The Research Grant program for EGC economics faculty is designed to support exploratory research and small projects in economic development. The main purpose of these funds is: (1) to support small projects not worth getting funds from outside agencies for, given transaction costs and time constraints; and (2) to support larger seed projects that can be used as the basis for larger projects that would require substantial amounts of money to carry out but are risky. Applications for grants larger than $10,000 should be accompanied by evidence of application to other funding sources. We do not expect to provide any amounts larger than $15,000 – $20,000, and most grants will be for far less than that. Faculty eligible for these grants include all Growth Center members who also hold tenure-track or tenured faculty appointments in the Economics Department.
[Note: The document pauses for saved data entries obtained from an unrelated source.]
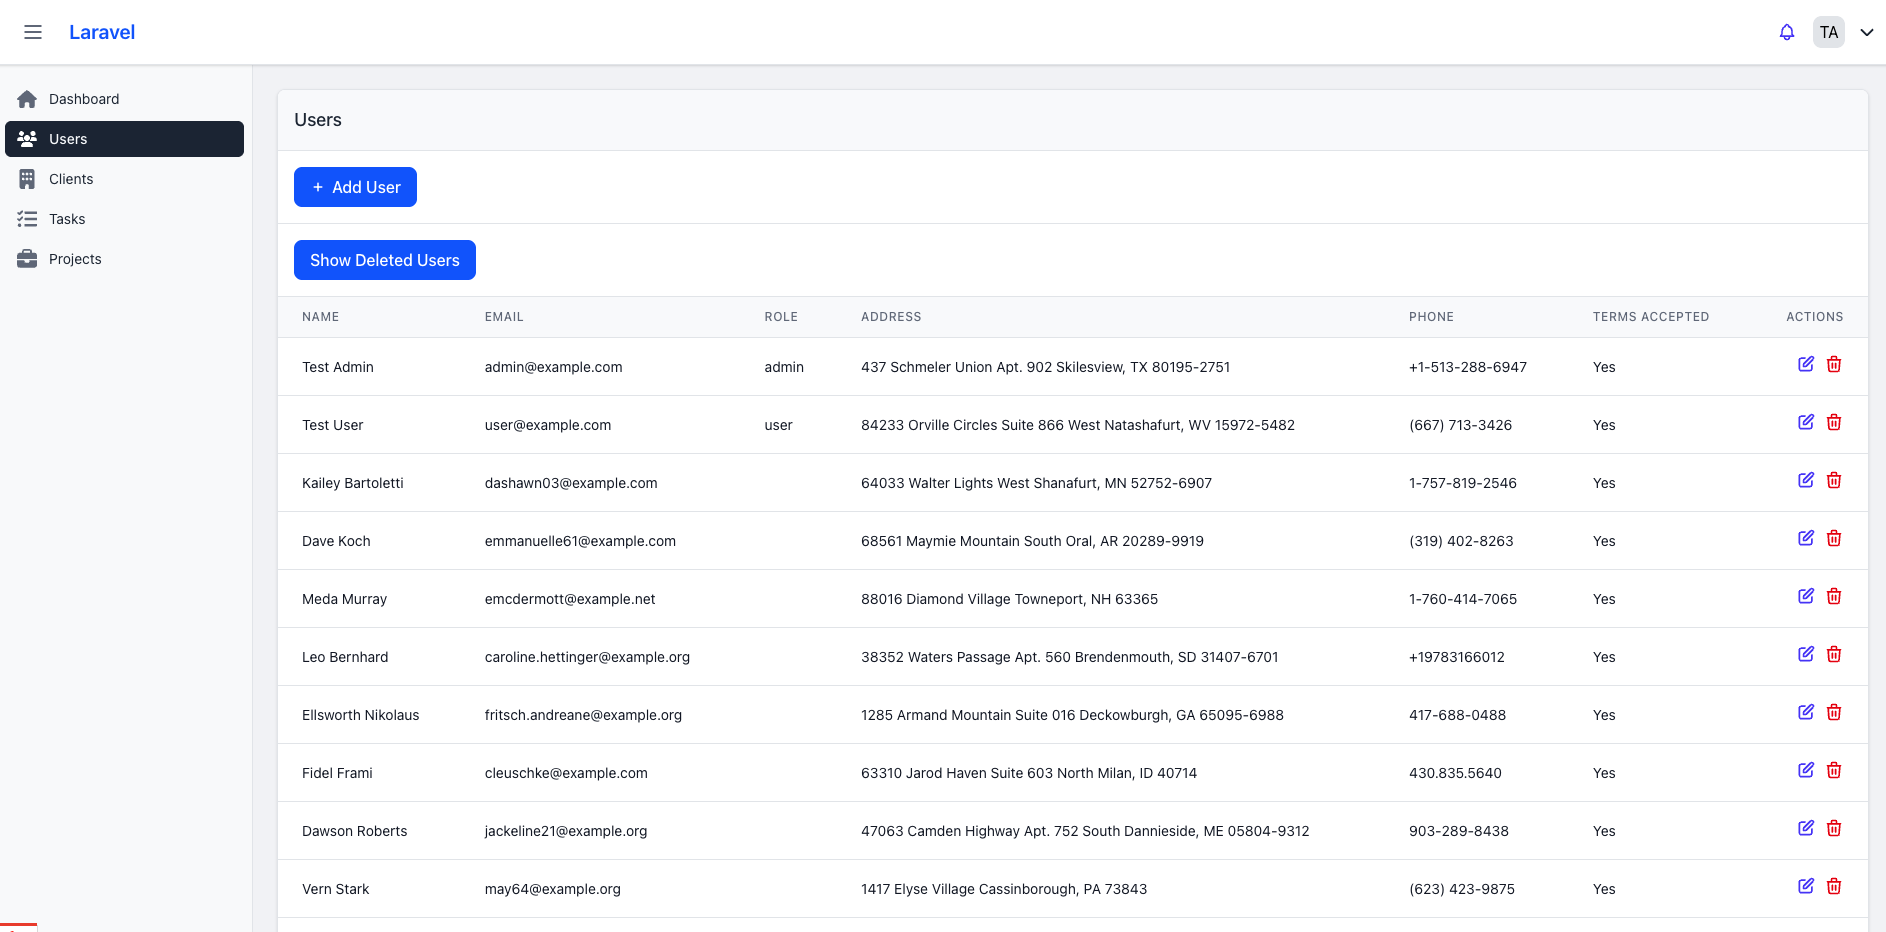Screen dimensions: 1886x932
Task: Edit Kailey Bartoletti's user record
Action: (x=1805, y=481)
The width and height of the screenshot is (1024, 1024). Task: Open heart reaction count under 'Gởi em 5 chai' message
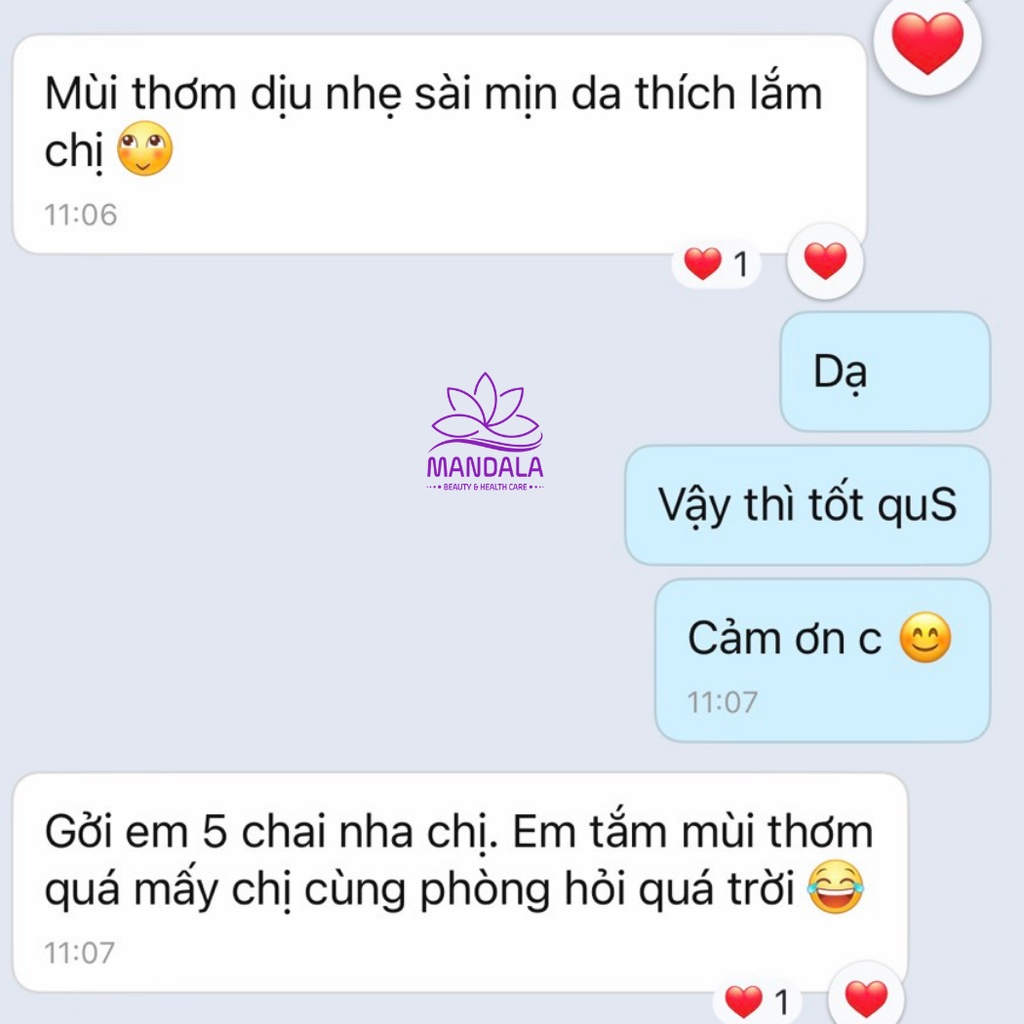click(x=758, y=1000)
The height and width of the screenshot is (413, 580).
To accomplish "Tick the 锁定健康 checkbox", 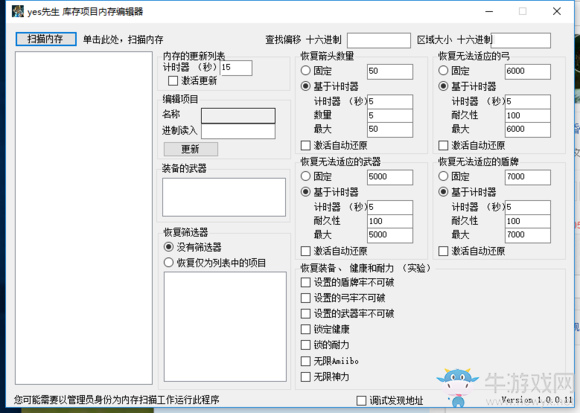I will click(x=306, y=329).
The research proposal should include no more than a two page (1,000 words) statement of the research question, methods of analysis, data sources, and time frame for the research. A budget will also be required, which may include travel expenses, costs of data collection or purchase, and other justified research expenses. Applicants should also apply or have applied for an external grant for any research costs in excess of $10,000 (to SSRC, NSF, NIH, YCIAS, etc.), and include a copy of this grant application with the research application. A committee of faculty of the Economic Growth Center will meet twice a year to make these allocations as funds permit.

The deadlines for applications are October 1 and April 1.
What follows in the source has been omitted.